Since Conkergate (for those who regularly read the columns they will know what this refers too), we have followed a very careful and progressive plan so as in the first instance to re-motivate him before then moving on with the training to not only bring him back to where he was prior to his injury, but an even better Mark Armstrong this time around.
This was most certainly apparent by his performances in the recent Joe Skipper track challenges.
Mark has always struggled with knee issues too, so there has always been lots to consider when organising his programmes.
When he called me up to tell me he had run the full distance though and despite his programme saying do no more than a maximum of 16 miles, I just laughed and said why does this not surprise me? Needless to say, I said a big well done to Ali on her new PB, but deep down I did have to shake my head somewhat.
I have spent many years advising people with their running and whilst it can be very rewarding, it can also be very frustrating at times too.
I have lost count at the number of times I have sat down with athletes coming back from long term injuries whereby everything starts out with good intentions ie “this time I won’t do anything silly, as I really do not want to go through that again” being the usual initial quote. However, and once back into it, it is so easy to get impatient and go off track especially when things are going really well. Sometimes we get away with it and at other times it all goes wrong again for which it can then mean the coach and the athlete having to go back to the drawing board once again.
At the end of the day, running is about having fun, staying fit and of course taking part in events, particularly ones where thousands of others are also having a go. However, we all have goals and whilst it might just be completing couch to 5k when first setting out, goals become addictive and more ambitious each time one
is attained and this is where careful guidance and direction maybe required.
Personally, I really do not mind whether people follow my advice or decide to do their own thing as I am far too busy with so many other things prevalent in my life. However, busy is the word for which I and all coaches will put a lot of their own time into helping others improve for which there should always be clarity.
Incidentally, this week’s column is not all about me having a pop at Mark as I had several other athletes moving the goal posts last week too. For instance one saying it was far too wet and windy to run, another who said he could not get himself up to do the session and last, but by no means least, another saying he got too drunk the night before and spent the day in bed. On a positive note, at least they were all honest about it.

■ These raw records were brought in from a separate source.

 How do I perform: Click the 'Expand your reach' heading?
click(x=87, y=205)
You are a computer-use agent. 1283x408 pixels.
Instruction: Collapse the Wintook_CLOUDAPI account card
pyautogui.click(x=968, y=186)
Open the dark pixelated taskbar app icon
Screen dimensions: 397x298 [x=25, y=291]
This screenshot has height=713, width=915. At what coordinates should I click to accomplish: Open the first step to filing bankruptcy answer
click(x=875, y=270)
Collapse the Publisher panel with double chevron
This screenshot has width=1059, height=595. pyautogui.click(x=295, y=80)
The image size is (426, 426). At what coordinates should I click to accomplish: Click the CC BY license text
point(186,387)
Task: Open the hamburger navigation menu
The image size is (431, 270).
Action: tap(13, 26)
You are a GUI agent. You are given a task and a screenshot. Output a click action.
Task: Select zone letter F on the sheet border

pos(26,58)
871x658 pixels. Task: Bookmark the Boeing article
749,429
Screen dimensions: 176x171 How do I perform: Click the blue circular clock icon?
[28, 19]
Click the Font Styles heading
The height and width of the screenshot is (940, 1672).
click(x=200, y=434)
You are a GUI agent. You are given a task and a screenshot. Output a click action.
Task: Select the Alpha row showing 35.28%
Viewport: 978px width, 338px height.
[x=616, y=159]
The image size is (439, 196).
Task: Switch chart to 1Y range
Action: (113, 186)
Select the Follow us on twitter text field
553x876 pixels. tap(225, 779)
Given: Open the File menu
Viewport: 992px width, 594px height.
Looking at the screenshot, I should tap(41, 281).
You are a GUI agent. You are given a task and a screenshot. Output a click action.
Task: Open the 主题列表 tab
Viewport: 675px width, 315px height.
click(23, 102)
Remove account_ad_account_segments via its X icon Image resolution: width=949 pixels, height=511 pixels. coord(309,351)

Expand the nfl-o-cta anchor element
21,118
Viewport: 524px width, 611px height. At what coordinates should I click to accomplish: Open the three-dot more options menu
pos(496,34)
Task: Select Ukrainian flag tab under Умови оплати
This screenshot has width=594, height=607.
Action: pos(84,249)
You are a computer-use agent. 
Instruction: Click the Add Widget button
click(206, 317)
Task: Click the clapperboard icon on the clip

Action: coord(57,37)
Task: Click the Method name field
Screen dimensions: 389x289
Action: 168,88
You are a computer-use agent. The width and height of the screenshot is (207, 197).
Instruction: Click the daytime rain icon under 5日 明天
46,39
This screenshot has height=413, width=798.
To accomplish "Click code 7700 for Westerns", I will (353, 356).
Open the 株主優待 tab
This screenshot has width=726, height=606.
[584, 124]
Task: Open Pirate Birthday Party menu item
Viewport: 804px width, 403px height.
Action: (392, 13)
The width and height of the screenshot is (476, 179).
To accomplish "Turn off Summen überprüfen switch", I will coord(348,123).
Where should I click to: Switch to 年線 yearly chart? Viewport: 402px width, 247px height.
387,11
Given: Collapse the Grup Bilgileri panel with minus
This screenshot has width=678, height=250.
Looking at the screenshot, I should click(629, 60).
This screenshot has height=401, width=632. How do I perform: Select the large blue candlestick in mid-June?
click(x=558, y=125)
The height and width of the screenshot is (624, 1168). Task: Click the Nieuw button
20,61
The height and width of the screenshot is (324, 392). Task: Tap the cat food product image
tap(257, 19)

At the end of the day I always remind any athlete who I advise that it is down to them and they are only going to get out what they are prepared to put in. At the same time if they think I have a magic wand, well they need to think again as I definitely do not.
Anyway, this all led to me having a conversation with Matthew Robinson earlier this week about the subject of coaching. For those who may not know of Matt, he is not only an ultra-runner, but a Transformation Coach too for which he told me about his six step system. “It’s called Resist and Transform to become the runner you want to be” he said, prior to then sending me details of this system.
Step 1: Acknowledge and resist. Be brutally honest with yourself and then identify what you need to resist during the rest of 2020. For instance, look at where you are currently at with your running – who or what is holding you back – what is your goal and how are you going to achieve your goal.
Step 2: Visualise your future and imagine the runner you want to become. See what you see, hear what you hear and feel how good you are going to feel when you cross the finish line. Thing big, think Super Hero!
Step 3: Purge! Get rid of any bad habits, limiting beliefs, negative self-talk, it all has to go.
Step 4: Pay the price to action. If you want something big, then be prepared to make equally big sacrifices. Nothing in life comes free. Create your own game plan and be the “Hero in your own movie.” Discipline equals freedom.
Step 5: Replace and renew aka resistance training. For instance replacing and switching any bad habits with high performance ones such as a poor diet for a good one or lethargy for extra running or exercising.
Step 6: Run the gauntlet and measure up. Now is the time to do the work and be held accountable by others. Put your running shoes on, tie your laces and pull your socks up whilst reminding yourself of why you are doing it. Time to let the world hear your roar and let them know you have arrived.
All pretty powerful stuff that is for sure, but Matt is so much more than just a coach hence the words Transformation Coach and Hypnotherapist after his name. In a nutshell, his work is applicable to all people who want to fulfil their ambitions be it as a runner or anything else in life for that matter.
As for Mark, this weekend he will be competing in the Blickling Half Marathon for which I know he will want to prove to me that running a marathon two weeks ago will not have a negative effect on his performance. Nevertheless, I did feel somewhat bad upon my sarcasm after he told me that he felt tired and heavy legged after doing a recce of the course last Saturday. “Is that so? I wonder why that is?” I could not help, but say at the time.
Good luck to everyone running in the Half Marathon this weekend, particular as it is one of the few live events to go ahead this year albeit under strict rules.